Nachdem der Bundestag am Donnerstag das deutsch-polnische Polizeiabkommen gebilligt hat, zeigt sich Brandenburgs GdP-Landeschef Andreas Schuster zunächst zufrieden. "Das war ein lange überfälliger Schritt", sagt Schuster gegenüber der RUNDSCHAU. Das Abkommen helfe der Polizei beider Länder bei der Zusammenarbeit über Ländergrenzen. "Gemeinsame Ermittlungsgruppen werden jetzt gesetzlich sanktioniert", verweist der GdP-Vorsitzende darauf, dass bisher vieles über den "kleinen Dienstweg" geregelt wurde, was jetzt eine rechtssichere Grundlage besitze. Vorbehaltlich der noch ausstehenden Zustimmung durch den Bundesrat.

Datenaustausch ermöglichen

Andreas Schuster sieht die Politik mit dem seit Jahren zwischen Berlin und Warschau verhandelten Polizeigesetz aber noch längst nicht am Ende des Weges, um effektive gemeinsame Kriminalitätsbekämpfung zu ermöglichen. "Der Datenaustausch stößt heute noch an rechtliche Grenzen auf beiden Seiten. Das behindert zügige polizeiliche Ermittlungen", sagt Schuster. Nach seiner Auffassung müssen den deutsch-polnischen Fahndergruppen auch Ermittlungsergebnisse des jeweils anderen Landes zur Verfügung gestellt werden. Dass deutsche Ermittlungsergebnisse in polnischen Verfahren und umgekehrt anerkannt werden, sei ebenfalls noch durchzusetzen.

Der Bundestag hatte am Donnerstag grünes Licht für eine verstärkte Zusammenarbeit von deutscher und polnischer Polizei gegeben. Damit billigte das Parlament das entsprechende Abkommen, das Bundesinnenminister Thomas de Maizière (CDU) und sein damaliger polnischer Amtskollege Bartlomiej Sienkiewicz im vergangenen Jahr in Zgorzelec unterzeichnet hatten. Zur Bekämpfung der grenzüberschreitenden Kriminalität erhalten die Polizisten jetzt im jeweiligen Nachbarland zusätzliche Befugnisse.

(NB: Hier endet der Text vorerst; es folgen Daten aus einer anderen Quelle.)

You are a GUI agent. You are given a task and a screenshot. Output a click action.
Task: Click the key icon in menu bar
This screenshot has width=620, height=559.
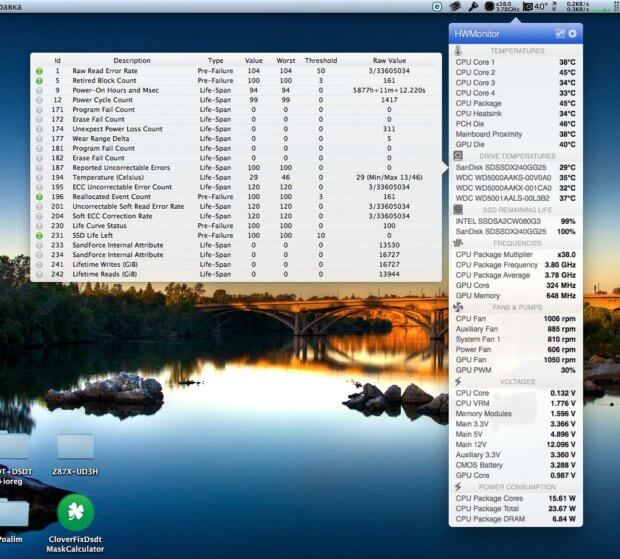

So dürfen sie dort Verdächtige überprüfen und vorläufig festnehmen. Auch ein Polizeihubschrauber muss bei der Verfolgung eines Flüchtenden nicht mehr an der Grenze umkehren. Und deutsch-polnische Teams, die auf Streife gehen, haben dann eine Rechtsgrundlage.

Sachsen: Effektivere Arbeit

"Das Abkommen vertieft unsere intensive Zusammenarbeit mit Polen weiter", hatte Sachsens Innenminister Markus Ulbig (CDU) das Dokument bereits im Vorfeld bewertet. Je schneller die rechtlichen Weichen zur Ratifizierung gestellt würden, desto besser könne die grenzüberschreitende Kriminalität künftig bekämpft werden. Der Bundesrat soll sich nun am Freitag kommender Woche mit dem Gesetz befassen. Wenn die Länderkammer zustimmt, könnte das Abkommen noch in der ersten Hälfte dieses Jahres in Kraft treten.

Brandenburgs Ministerpräsident Dietmar Woidke (SPD) hat die Zustimmung des Bundestags zum Polizeiabkommen als wichtigen Schritt gegen die grenzüberschreitende Kriminalität bezeichnet. "Das ist eine weitere Etappe hin zu einer effektiven Strafverfolgung ohne Grenzen", sagte Woidke in Potsdam. "Ich bin sicher, Nutznießer werden die Bürgerinnen und Bürger beiderseits von Oder und Neiße sein."

Woidke ist auch Koordinator der Bundesregierung für die deutsch-polnischen Beziehungen.